Investigative analysis of extended-spectrum beta-lactamase (ESBL) producing Pseudomonas aeruginosa isolated from hospitals of Islamabad-Rawalpindi

Abstract

Background: Pseudomonas aeruginosa (P. aeruginosa) is a ubiquitous gram-negative rod shaped bacteria and a significant nosocomial opportunistic pathogen. Current study aimed at the investigation and determination of extended-spectrum beta-lactamase (ESBL) positive P. aeruginosa from clinical samples.

Materials and methods: A total of 150 catheter tubes, pus, blood, and sputum samples were collected from three different hospitals in the twin cities of Rawalpindi and Islamabad.
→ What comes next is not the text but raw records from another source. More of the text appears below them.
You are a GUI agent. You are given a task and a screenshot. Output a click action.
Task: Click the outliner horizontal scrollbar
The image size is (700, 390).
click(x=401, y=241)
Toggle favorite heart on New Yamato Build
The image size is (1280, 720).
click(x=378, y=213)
The isolates were identified by using standard microbiology procedures. Antibiotic susceptibility of the isolates was done through the disc diffusion method as per the protocol given by CLSI guidelines. Phenotypic characterization of ESBL producers was performed by combination disc test (CDT), double disc synergy test (DDST) and through PCR.

Results: A total of 77/218 isolates were identified as P. aeruginosa. Among them 47 were resistant to different drugs, while 28 were identified as multidrug resistant. They were resistant to 9 different drugs including Cefotaxime (49%), Cefipime (41%), Cephradine (32%), Cefotetan (62%), Azetronam (50%), Cofaclor (42%), Ticarcillin (57%), Ciproflaxacin (45%), and Imipenem (36%). CDT and DDST showed that 7/29 isolates produce ESBL. One isolate was positive for VEB and 3 were positive for SHV ESBL genotype.

Conclusion: The phenomenon of ESBL production does not only remain in Klebsiella pneumonia and Escherichia coli but could also be found in P. aeruginosa. Moreover, SHV genotype is prevalent in local isolates of P. aeruginosa.